The ratings assign a Pavement Condition Index (PCI) score between 0 and 100 to each of the 109 jurisdictions. Each PCI score in the report represents a three-year average of the single-year PCI score for most recent three years.
The highest score was 86 in Brentwood, and the lowest was 44 in Larkspur. The localities were grouped into five main categories depending on the score: very good, good, fair, at-risk and poor. A total of 54 jurisdictions were rated good or very good, while 55 fell into the fair, at-risk or poor categories.
The MTC also extolled new technology as way for local governments to stretch road maintenance dollars.
It cited a $2 million MTC grant in 2010 to Sonoma County and the city of Napa for "cold-in-place recycling" (CIR), where the top 2-8 inches of asphalt is is scraped off, pulverized and mixed with additives, and then put back on the street.
"While not appropriate for all roadways, this technique has been shown to cut asphalt rehabilitation costs by 20 percent to 40 percent, and to reduce greenhouse gas emissions by eliminating the need to produce new paving material or transport it to the worksite," MTC said.
Following the pilot project in Sonoma County and Napa, a number of other Bay Area local governments — including Alameda, Contra Costa and Santa Clara counties, as well as the cities of San Jose, Oakland, Foster City, Mill Valley, Orinda and South San Francisco — have used CIR, MTC said.
The localities with the most pressing road-repair needs are those with PCI scores in the "at-risk" range of 50-59 and the "poor" range of 49 and below. They "require major rehabilitation or reconstruction," the commission said.
“There are a lot of streets and roads around the Bay Area with PCI scores below 60,” Tissier said. “That’s the point when the deterioration of pavement really accelerates."

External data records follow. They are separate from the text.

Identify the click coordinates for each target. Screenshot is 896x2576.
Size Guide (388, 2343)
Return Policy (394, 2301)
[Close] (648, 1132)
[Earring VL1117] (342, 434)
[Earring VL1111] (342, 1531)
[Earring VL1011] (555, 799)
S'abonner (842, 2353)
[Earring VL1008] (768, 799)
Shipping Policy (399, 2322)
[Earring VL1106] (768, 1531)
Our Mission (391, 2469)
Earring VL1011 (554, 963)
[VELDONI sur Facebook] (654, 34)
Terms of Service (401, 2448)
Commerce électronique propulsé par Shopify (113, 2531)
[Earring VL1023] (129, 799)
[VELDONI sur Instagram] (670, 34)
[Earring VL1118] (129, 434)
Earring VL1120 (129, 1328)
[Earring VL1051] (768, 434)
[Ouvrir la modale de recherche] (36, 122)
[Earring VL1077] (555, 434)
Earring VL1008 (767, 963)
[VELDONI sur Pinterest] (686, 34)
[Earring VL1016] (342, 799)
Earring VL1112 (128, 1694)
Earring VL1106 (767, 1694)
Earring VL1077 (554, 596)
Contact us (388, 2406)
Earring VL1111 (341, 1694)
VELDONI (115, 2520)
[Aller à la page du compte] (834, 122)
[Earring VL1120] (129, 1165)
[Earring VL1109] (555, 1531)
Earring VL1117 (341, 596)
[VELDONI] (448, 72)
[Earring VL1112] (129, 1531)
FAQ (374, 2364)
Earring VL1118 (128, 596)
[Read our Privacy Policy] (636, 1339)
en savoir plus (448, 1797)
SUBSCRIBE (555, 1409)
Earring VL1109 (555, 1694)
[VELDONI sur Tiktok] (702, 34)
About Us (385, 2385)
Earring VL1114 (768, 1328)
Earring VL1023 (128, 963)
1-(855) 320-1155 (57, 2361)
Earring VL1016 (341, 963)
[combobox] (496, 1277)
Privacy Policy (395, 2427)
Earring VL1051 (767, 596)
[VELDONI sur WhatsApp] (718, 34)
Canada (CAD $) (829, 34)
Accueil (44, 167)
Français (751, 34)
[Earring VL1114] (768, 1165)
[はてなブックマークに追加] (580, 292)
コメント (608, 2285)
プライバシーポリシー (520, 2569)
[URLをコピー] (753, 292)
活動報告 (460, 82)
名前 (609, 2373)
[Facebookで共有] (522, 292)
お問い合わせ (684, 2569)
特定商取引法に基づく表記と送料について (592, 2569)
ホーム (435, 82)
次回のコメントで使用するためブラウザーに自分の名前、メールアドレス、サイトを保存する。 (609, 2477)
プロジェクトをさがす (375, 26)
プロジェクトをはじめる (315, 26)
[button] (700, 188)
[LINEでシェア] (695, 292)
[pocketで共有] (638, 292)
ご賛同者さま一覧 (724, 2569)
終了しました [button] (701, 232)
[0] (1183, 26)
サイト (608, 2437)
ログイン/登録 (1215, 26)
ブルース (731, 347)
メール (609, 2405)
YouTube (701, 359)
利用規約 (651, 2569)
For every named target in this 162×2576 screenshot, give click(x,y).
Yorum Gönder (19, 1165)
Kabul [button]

"The lowest-ranked pavement in the Bay Area was found in the Marin County city of Larkspur and the Napa County city of St. Helena, each of which recorded a PCI score of 44 for the 2009-11 period," the MTC said.
Other localities with the most recent three-year averages below 60 include Albany (58), Berkeley (59), Napa (58), Oakland (57), Orinda (48), Petaluma (52), San Leandro (56), Vallejo (51), unincorporated Marin County (52) and unincorporated Sonoma County (45), the MTC said.